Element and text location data
*****
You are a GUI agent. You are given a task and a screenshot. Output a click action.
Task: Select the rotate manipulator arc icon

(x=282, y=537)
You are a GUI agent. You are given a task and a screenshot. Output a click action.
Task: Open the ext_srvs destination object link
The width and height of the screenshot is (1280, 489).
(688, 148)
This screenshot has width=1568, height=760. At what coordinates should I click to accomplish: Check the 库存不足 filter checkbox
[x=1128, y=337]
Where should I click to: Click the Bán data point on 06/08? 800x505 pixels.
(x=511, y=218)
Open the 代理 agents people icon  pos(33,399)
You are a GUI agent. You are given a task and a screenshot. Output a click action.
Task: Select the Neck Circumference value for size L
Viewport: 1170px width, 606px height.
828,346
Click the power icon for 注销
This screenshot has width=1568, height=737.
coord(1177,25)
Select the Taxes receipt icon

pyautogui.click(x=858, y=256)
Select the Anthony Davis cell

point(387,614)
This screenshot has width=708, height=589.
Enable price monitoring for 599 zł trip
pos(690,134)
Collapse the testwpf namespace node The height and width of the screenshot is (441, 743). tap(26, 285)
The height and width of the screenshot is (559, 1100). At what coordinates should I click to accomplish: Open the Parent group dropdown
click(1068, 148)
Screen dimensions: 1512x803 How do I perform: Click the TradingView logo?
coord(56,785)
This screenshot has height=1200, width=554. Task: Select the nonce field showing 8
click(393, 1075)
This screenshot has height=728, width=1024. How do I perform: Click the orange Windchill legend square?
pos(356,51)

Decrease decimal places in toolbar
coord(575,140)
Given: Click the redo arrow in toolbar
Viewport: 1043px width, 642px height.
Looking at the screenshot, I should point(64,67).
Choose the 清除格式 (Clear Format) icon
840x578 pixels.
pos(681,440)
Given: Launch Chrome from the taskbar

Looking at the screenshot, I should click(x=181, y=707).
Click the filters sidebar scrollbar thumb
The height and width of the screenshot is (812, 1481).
*****
Turn every line of the records above into a numbered list, leaving out the blank lines.

1. You are a GUI agent. You are given a task and a screenshot. Output a click action.
2. Task: Select the rotate manipulator arc icon
3. (x=282, y=537)
4. You are a GUI agent. You are given a task and a screenshot. Output a click action.
5. Task: Open the ext_srvs destination object link
6. The width and height of the screenshot is (1280, 489).
7. (688, 148)
8. This screenshot has width=1568, height=760. At what coordinates should I click to accomplish: Check the 库存不足 filter checkbox
9. [x=1128, y=337]
10. Where should I click to: Click the Bán data point on 06/08? 800x505 pixels.
11. (x=511, y=218)
12. Open the 代理 agents people icon  pos(33,399)
13. You are a GUI agent. You are given a task and a screenshot. Output a click action.
14. Task: Select the Neck Circumference value for size L
15. Viewport: 1170px width, 606px height.
16. 828,346
17. Click the power icon for 注销
18. This screenshot has width=1568, height=737.
19. coord(1177,25)
20. Select the Taxes receipt icon
21. pyautogui.click(x=858, y=256)
22. Select the Anthony Davis cell
23. point(387,614)
24. This screenshot has width=708, height=589.
25. Enable price monitoring for 599 zł trip
26. pos(690,134)
27. Collapse the testwpf namespace node The height and width of the screenshot is (441, 743). tap(26, 285)
28. The height and width of the screenshot is (559, 1100). At what coordinates should I click to accomplish: Open the Parent group dropdown
29. click(1068, 148)
30. Screen dimensions: 1512x803 How do I perform: Click the TradingView logo?
31. coord(56,785)
32. This screenshot has height=1200, width=554. Task: Select the nonce field showing 8
33. click(393, 1075)
34. This screenshot has height=728, width=1024. How do I perform: Click the orange Windchill legend square?
35. pos(356,51)
36. Decrease decimal places in toolbar
37. coord(575,140)
38. Given: Click the redo arrow in toolbar
39. Viewport: 1043px width, 642px height.
40. Looking at the screenshot, I should point(64,67).
41. Choose the 清除格式 (Clear Format) icon
42. 840x578 pixels.
43. pos(681,440)
44. Given: Launch Chrome from the taskbar
45. Looking at the screenshot, I should click(x=181, y=707).
46. Click the filters sidebar scrollbar thumb
47. The height and width of the screenshot is (812, 1481).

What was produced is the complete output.